All of the patients with systemic JIA were taking tocilizumab, although only 25% took it as monotherapy. Other medications being used were methotrexate (42%), cyclosporine (15%), glucocorticoids (15%), and leflunomide (3%).
For those with oligo- and polyarthritis, etanercept was the most commonly employed biologic (70%), followed by adalimumab (30%). Most (68%) were on monotherapy with their agent; however, 18% of those taking etanercept and 14% of those taking adalimumab were also taking methotrexate.

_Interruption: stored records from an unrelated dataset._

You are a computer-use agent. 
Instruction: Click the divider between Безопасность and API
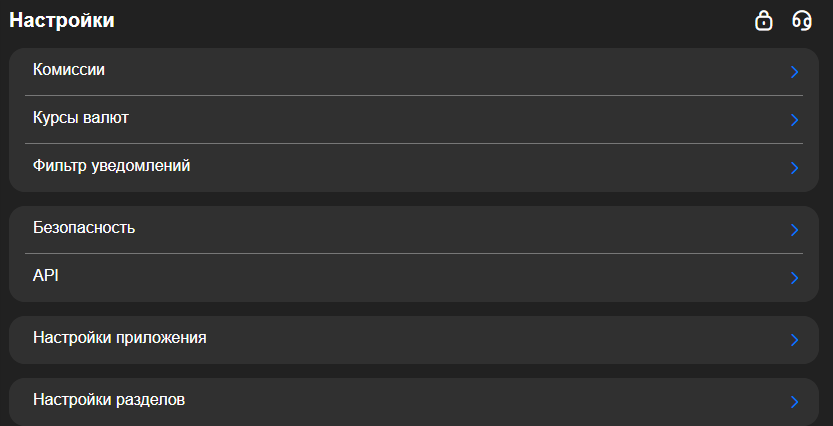point(414,253)
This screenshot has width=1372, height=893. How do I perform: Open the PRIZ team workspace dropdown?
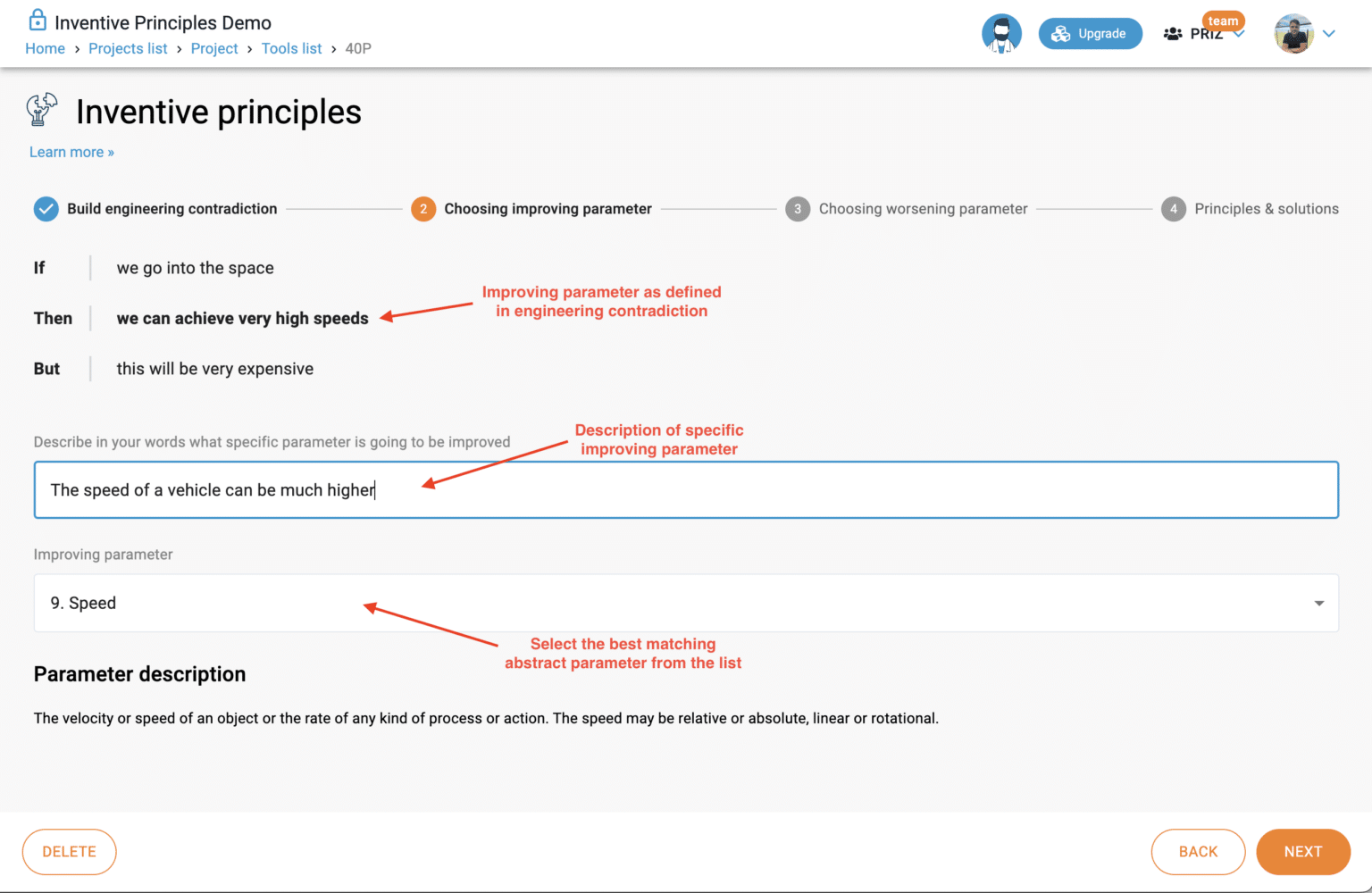point(1239,35)
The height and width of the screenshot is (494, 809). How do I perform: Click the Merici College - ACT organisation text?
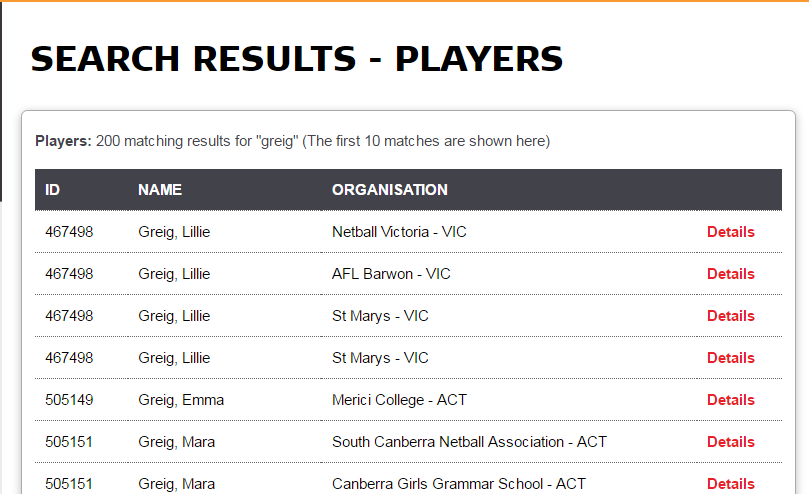pos(399,400)
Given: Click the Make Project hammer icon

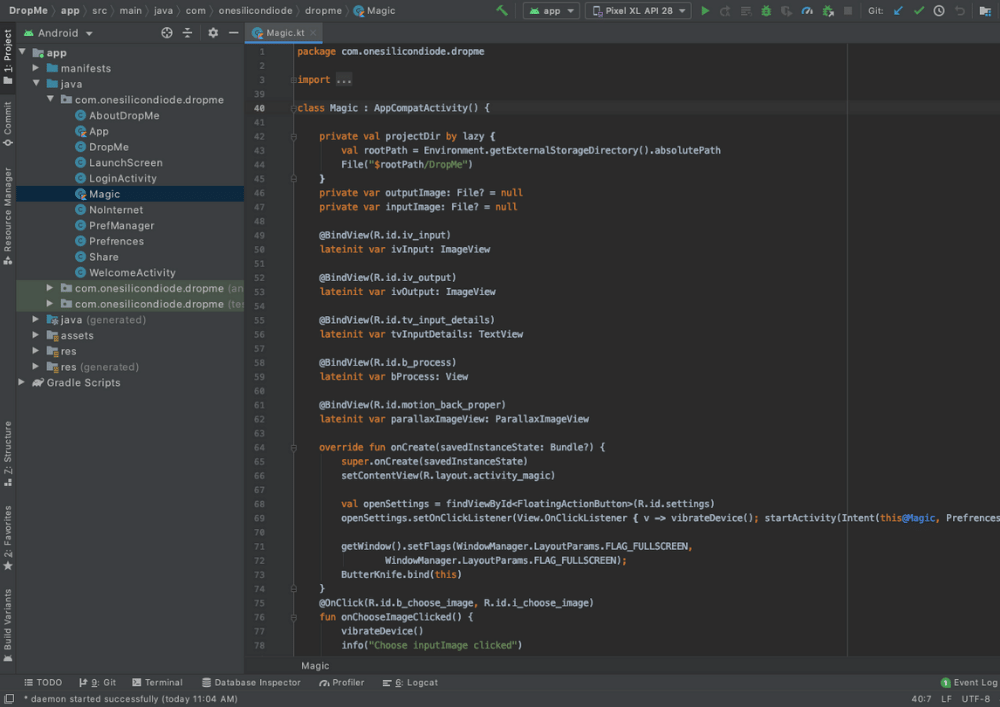Looking at the screenshot, I should [x=502, y=11].
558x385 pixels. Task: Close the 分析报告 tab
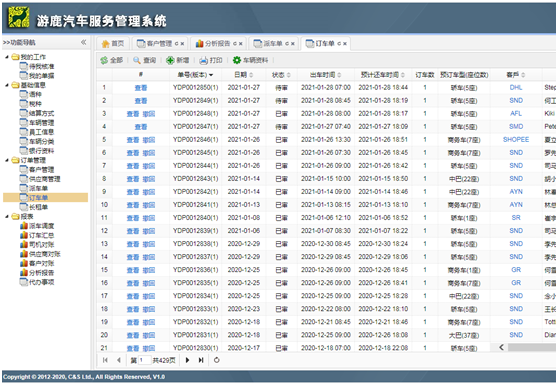point(241,44)
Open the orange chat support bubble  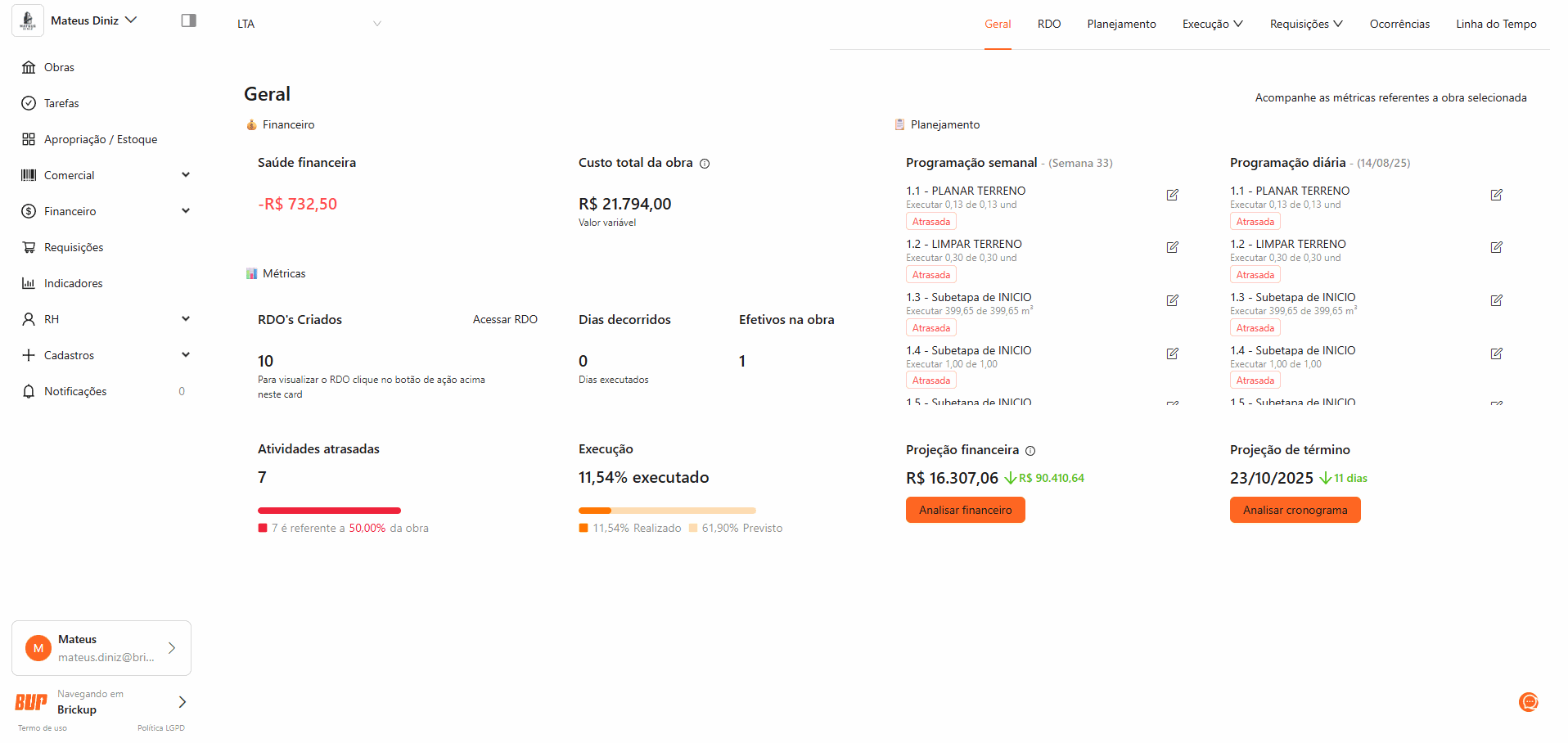click(x=1528, y=701)
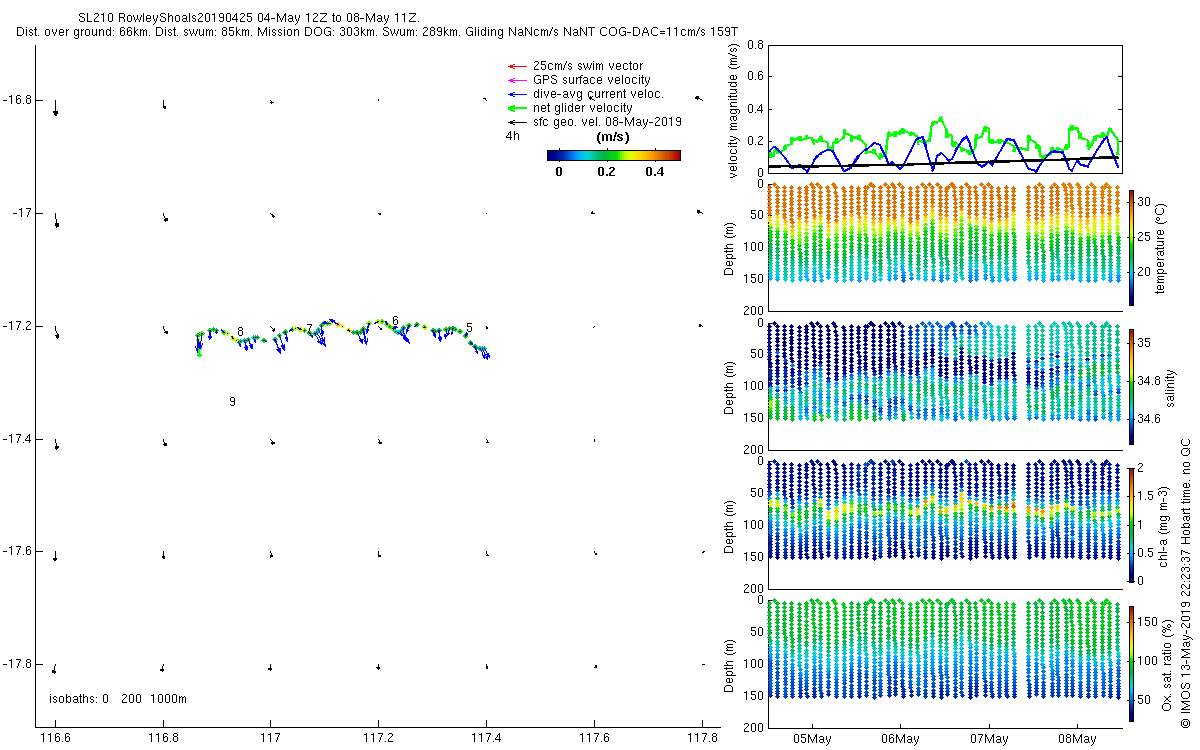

Before discontinuing their medication, the systemic JIA patients taking tocilizumab had a mean 43 months of inactive disease and a mean 37 months of remission. Among those taking adalimumab, the mean period of inactive disease was 48 months and the mean remission was 40 months. Among those taking etanercept, the mean period of inactive disease was 40 months and the mean remission was 34 months.
After discontinuing the biologic, the mean overall remission length was 6 months for all patients. However, this varied considerably with diagnosis and medication, Dr. Alexeeva noted. For systemic JIA patients taking tocilizumab, remission ranged from a minimum of 1 month to a maximum of 48 months. For those taking adalimumab, remission ranged from 4 to 38 months. Remission ranged from 1 to 20 months among those taking etanercept.
Disease flare occurred in 12% of those taking tocilizumab, at a mean of 8 months after discontinuation; 31% of those taking etanercept at a mean of 5.5 months; and 60% of those taking adalimumab at a mean of 4 months. Time to flare was longest among those taking tocilizumab (6-18 months), followed by etanercept (1.5-12 months) and adalimumab (1-13 months).
Dr. Alexeeva disclosed research funding and support from numerous pharmaceutical companies.
[email protected]
On Twitter @alz_gal
AT THE EULAR 2017 CONGRESS
Key clinical point:
Major finding: Overall, 70% of those who were in remission for at least 1.5 years remained in remission after stopping their biologic.
Data source: A database review comprising 83 children.
Disclosures: Dr. Alexeeva disclosed research and grant support from numerous pharmaceutical companies.